=== THE PROBLEM ===
Can you reproduce the passage below on material participation by trusts and estates, word for word from start to finish?

There is no guidance
in the regulations
at this time for
material
participation of
trusts and estates[15].
As
an administrative
proxy, we look to
the seven tests in
Reg. § 1.469-5T(a)
for material
participation, and
generally will not
raise an issue if
the trustee meets
one of the tests.
However, as a
technical matter the
tests apply to
individuals, not to
a trust or trustee.
Thus, as a legal
matter, the trustee
must prove he works
on a regular basis
in operations, on a
continuous basis,
and on a substantial
basis in operations,
i.e. rise to the
requirements of IRC
§ 469(h).
Grantor Trusts:
Since tax law does
not recognize a
grantor trust as a
separate taxable
entity, the examiner
should ignore the
trust entirely and
look to the grantor
(individual
taxpayer) to
determine material
participation.
Qualified Subchapter
S Trust[16]
(QSST): The
QSSTs are generally
grantor trusts in
which the grantor is
frequently a parent
and the beneficiary
is a child. The
examiner should look
to the beneficiary
(child) to determine
material
participation.
Exceptions:
There are two major
exceptions to the
passive loss rules:
-
Partnerships
which are
traders in
stocks and
bonds;[17]
and,
-
Working
interests in oil
and gas
activities[18].
Losses or income
from these
activities are
excepted from
the passive loss
limitations and
are not entered
on Form 8582.
Issue
Identification:
Does the trustee
materially
participate in the
following:
-
Schedule C or F
activities with
losses.
-
Partnership or S
corporation with
losses.
-
Entity with an
EIN and address
a long distance
from the trust
or trustee.

=== STORED DATA ===
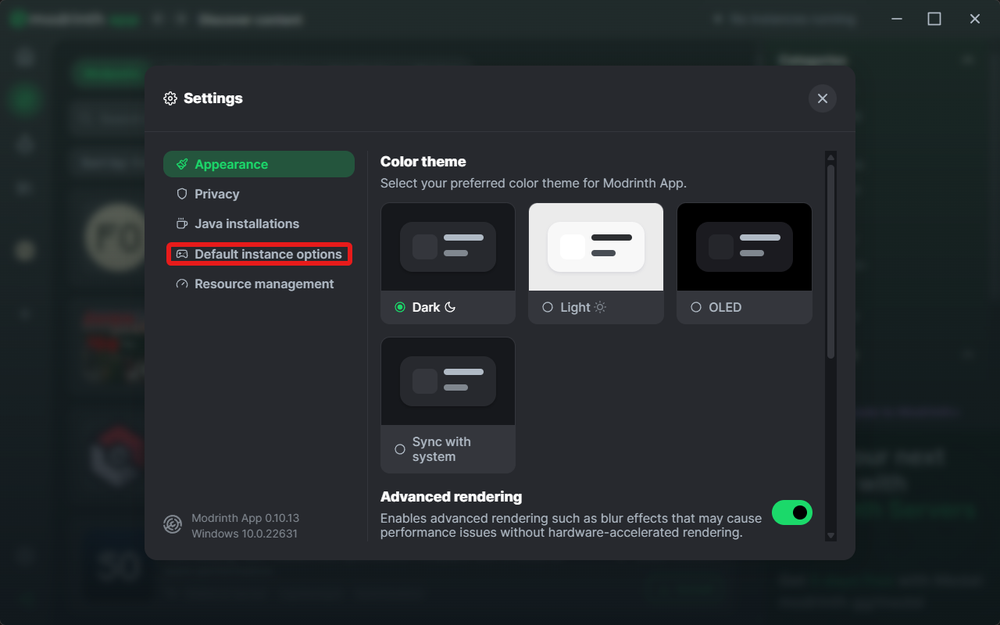Screen dimensions: 1000x625
Task: Click the Modrinth logo beside version info
Action: [x=173, y=525]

=== REPLY TO THE EXERCISE ===
There is no guidance
in the regulations
at this time for
material
participation of
trusts and estates[15].
As
an administrative
proxy, we look to
the seven tests in
Reg. § 1.469-5T(a)
for material
participation, and
generally will not
raise an issue if
the trustee meets
one of the tests.
However, as a
technical matter the
tests apply to
individuals, not to
a trust or trustee.
Thus, as a legal
matter, the trustee
must prove he works
on a regular basis
in operations, on a
continuous basis,
and on a substantial
basis in operations,
i.e. rise to the
requirements of IRC
§ 469(h).
Grantor Trusts:
Since tax law does
not recognize a
grantor trust as a
separate taxable
entity, the examiner
should ignore the
trust entirely and
look to the grantor
(individual
taxpayer) to
determine material
participation.
Qualified Subchapter
S Trust[16]
(QSST): The
QSSTs are generally
grantor trusts in
which the grantor is
frequently a parent
and the beneficiary
is a child. The
examiner should look
to the beneficiary
(child) to determine
material
participation.
Exceptions:
There are two major
exceptions to the
passive loss rules:
-
Partnerships
which are
traders in
stocks and
bonds;[17]
and,
-
Working
interests in oil
and gas
activities[18].
Losses or income
from these
activities are
excepted from
the passive loss
limitations and
are not entered
on Form 8582.
Issue
Identification:
Does the trustee
materially
participate in the
following:
-
Schedule C or F
activities with
losses.
-
Partnership or S
corporation with
losses.
-
Entity with an
EIN and address
a long distance
from the trust
or trustee.